Killing ghost workflows

Hello,

I have “ghost” workflows running. I see them logging (and failing), however, we don’t see them through the UI or CLI.

I can also see them in the current_executions table in the database with state=2 (WORKFLOW_EXECUTION_STATE_RUNNING I think).

What’s the best way to kill these workflows?

A few ideas I have:

  • rebuild the elasticsearch database - this will allow us to visibly see these invisible workflows and then terminate them through the UI
  • update the current_executions record to one of these states:
WORKFLOW_EXECUTION_STATE_COMPLETED WorkflowExecutionState = 3
WORKFLOW_EXECUTION_STATE_ZOMBIE    WorkflowExecutionState = 4
WORKFLOW_EXECUTION_STATE_VOID      WorkflowExecutionState = 5
WORKFLOW_EXECUTION_STATE_CORRUPTED WorkflowExecutionState = 6

Can you get the workflow and run ids of these executions? If so can you try to describe them via tctl or cli, for example:

tctl wf desc -w <wfid> -r <runid>

with that you could try to delete them executions with tctl/cli as well, for example:

tctl adm wf delete -w <wfid> -r <runid>

or terminate

tctl wf term -w <wfid> -r <runid>

I think we need to look into why those executions were not moved to your visibility store, for that can you look at service errors:

sum(rate(service_error_with_type{service_type="frontend"}[5m])) by (error_type)

and look at service_type being frontend/history/matching around the time when these executions have started.

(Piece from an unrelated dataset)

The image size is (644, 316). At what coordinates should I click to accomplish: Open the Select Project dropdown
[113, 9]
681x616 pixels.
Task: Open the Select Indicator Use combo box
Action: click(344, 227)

Thanks @tihomir. I was able to terminate the workflows.

I think initially we weren’t looking at in the proper namespace (i.e. we hadn’t set TEMPORAL_CLI_NAMESPACE), and that combined with our visibility issues led us down the wrong path.

For the visibility store, these workflows were kicked off about 4 months ago. I know there were issues with an upgrade between then and now which perhaps led to the ES corruption. So far any recent workflows have been showing up in the UI as expected.